I am working on a tool to visualise NER matches and I am trying to resolve overlaps. I am using SpaCy's displacy as a template, and my idea was to add a function after displacy.render()
that modifies the HTML string to match my desired output, but I am somewhat stuck. Here's my process so far:
Let's say I have some text
and some entities
(identified previously by some method):
text = "This is an example sentence with some super secret (and some text in between) stuff"
entities = [{"start": 38, "end": 43, "label": "SUPER"},
{"start": 38, "end": 50, "label": "SUPER SECRET"},
{"start": 78, "end": 83, "label": "STUFF"}]

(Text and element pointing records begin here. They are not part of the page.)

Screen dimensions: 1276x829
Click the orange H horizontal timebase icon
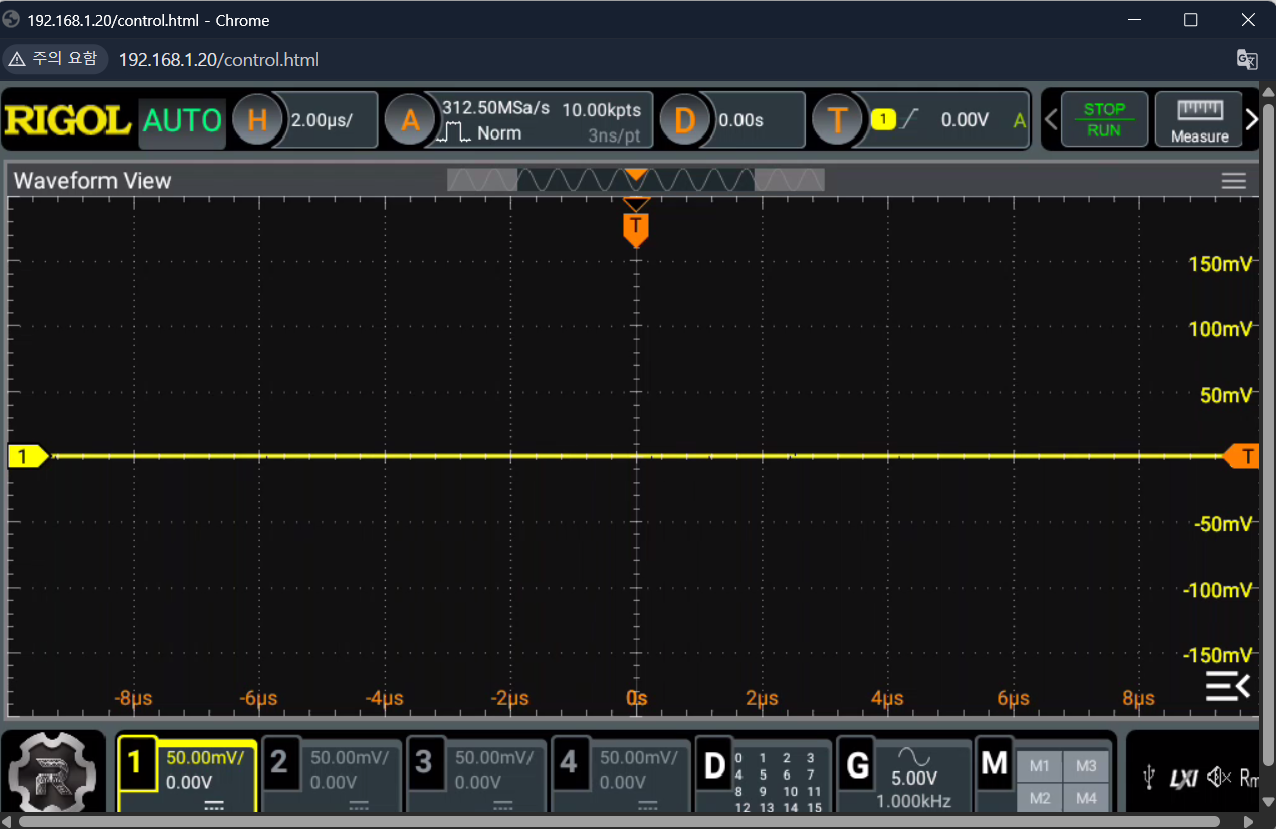point(257,121)
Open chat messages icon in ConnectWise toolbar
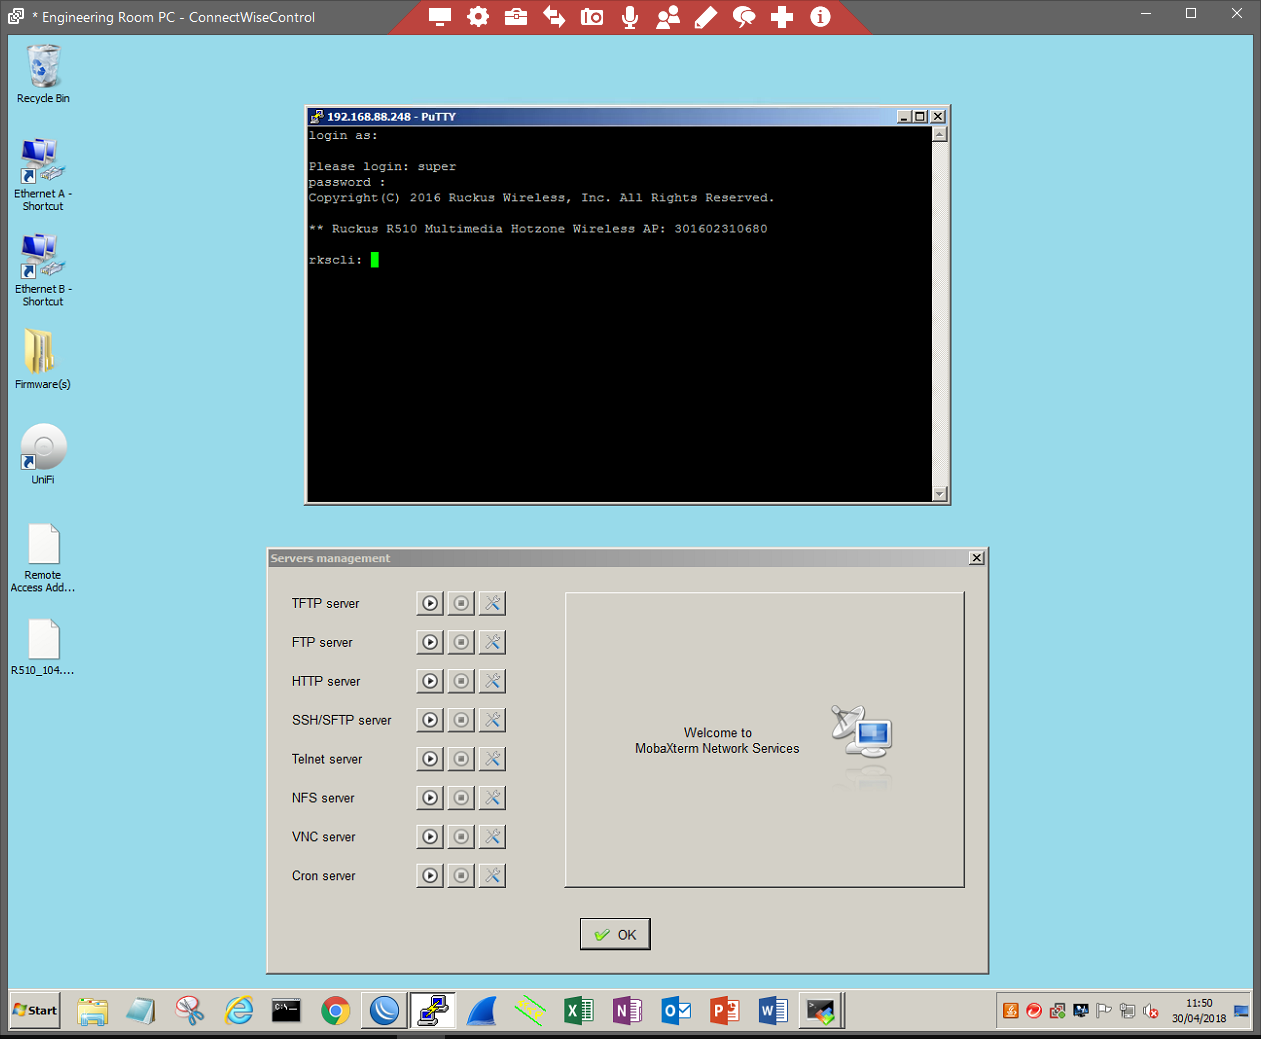Screen dimensions: 1261x1039 pyautogui.click(x=744, y=17)
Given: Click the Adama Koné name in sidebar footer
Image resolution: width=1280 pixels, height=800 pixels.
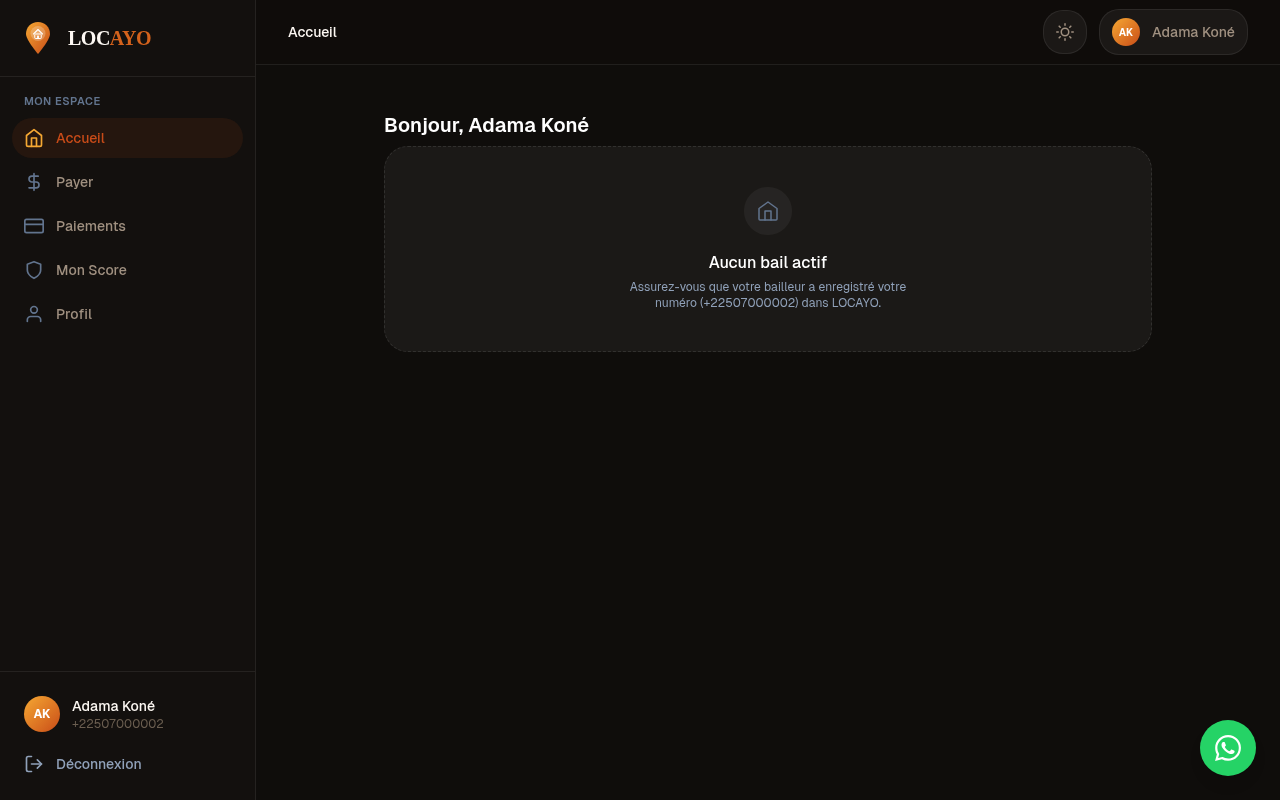Looking at the screenshot, I should (x=113, y=706).
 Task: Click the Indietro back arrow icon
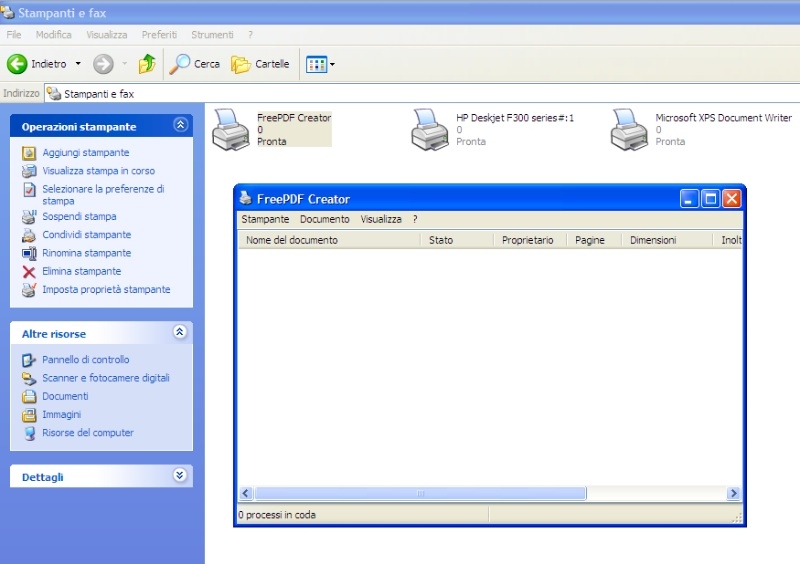pyautogui.click(x=17, y=64)
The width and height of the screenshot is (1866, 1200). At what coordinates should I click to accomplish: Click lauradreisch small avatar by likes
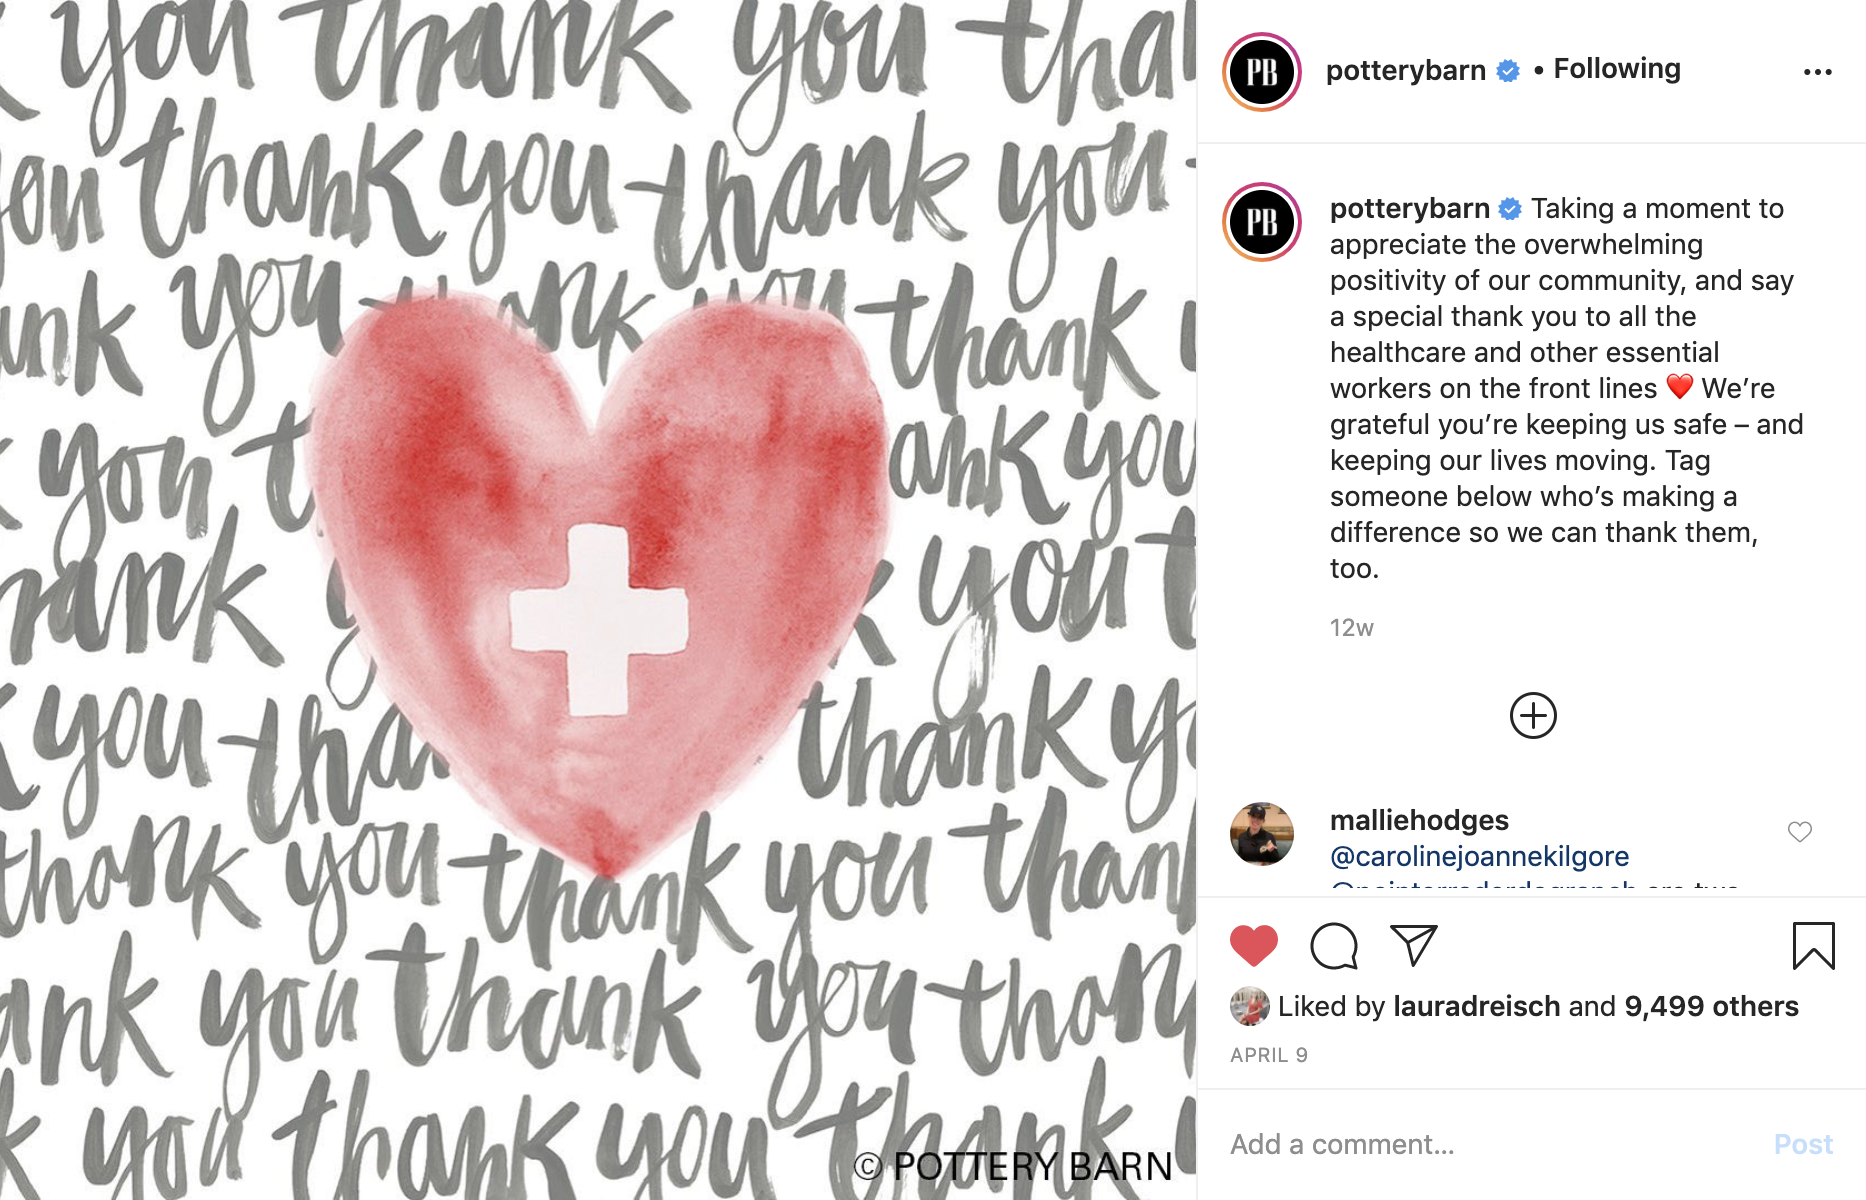1249,1006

We can render an HTML visualisation of these manually using displacy:
from spacy import displacy
example = [{"text": text,
"ents": entities,
"title": None}]
html = displacy.render(example, style="ent", manual=True)
which returns
<div class="entities" style="line-height: 2.5; direction: ltr">This is an example sentence with some
<mark class="entity" style="background: #ddd; padding: 0.45em 0.6em; margin: 0 0.25em; line-height: 1; border-radius: 0.35em;">
super
<span style="font-size: 0.8em; font-weight: bold; line-height: 1; border-radius: 0.35em; vertical-align: middle; margin-left: 0.5rem">SUPER</span>
</mark>
<mark class="entity" style="background: #ddd; padding: 0.45em 0.6em; margin: 0 0.25em; line-height: 1; border-radius: 0.35em;">
super secret
<span style="font-size: 0.8em; font-weight: bold; line-height: 1; border-radius: 0.35em; vertical-align: middle; margin-left: 0.5rem">SUPER SECRET</span>
</mark>
(and some text in between)
<mark class="entity" style="background: #ddd; padding: 0.45em 0.6em; margin: 0 0.25em; line-height: 1; border-radius: 0.35em;">
stuff
<span style="font-size: 0.8em; font-weight: bold; line-height: 1; border-radius: 0.35em; vertical-align: middle; margin-left: 0.5rem">STUFF</span>
</mark>
</div>
The problem here is that "super" is in a separate <mark>
outside of "super secret". Ideally, I'd want to have something like this:
<div class="entities" style="line-height: 2.5; direction: ltr">This is an example sentence with
<mark class="entity" style="background: #ddd; padding: 0.45em 0.6em; margin: 0 0.25em; line-height: 1; border-radius: 0.35em;">
<mark class="entity" style="background: #add; padding: 0.45em 0.6em; margin: 0 0.25em; line-height: 1; border-radius: 0.35em;">
super
<span style="font-size: 0.8em; font-weight: bold; line-height: 1; border-radius: 0.35em; vertical-align: middle; margin-left: 0.5rem">SUPER</span>
</mark>
secret
<span style="font-size: 0.8em; font-weight: bold; line-height: 1; border-radius: 0.35em; vertical-align: middle; margin-left: 0.5rem">SUPER SECRET</span>
</mark>
(and some text in between)
<mark class="entity" style="background: #ddd; padding: 0.45em 0.6em; margin: 0 0.25em; line-height: 1; border-radius: 0.35em;">
stuff
<span style="font-size: 0.8em; font-weight: bold; line-height: 1; border-radius: 0.35em; vertical-align: middle; margin-left: 0.5rem">STUFF</span>
</mark>
</div>
So my idea was to write an html_transform(starting_html: str) -> str
function that resolves overlapping entities and returns something like the bottom image. After writing some psuedocode though, I realised that this might be a too complicated approach and I'm still stuck with it. Does anyone know of better ways of approaching this? Any pointers would be appreciated!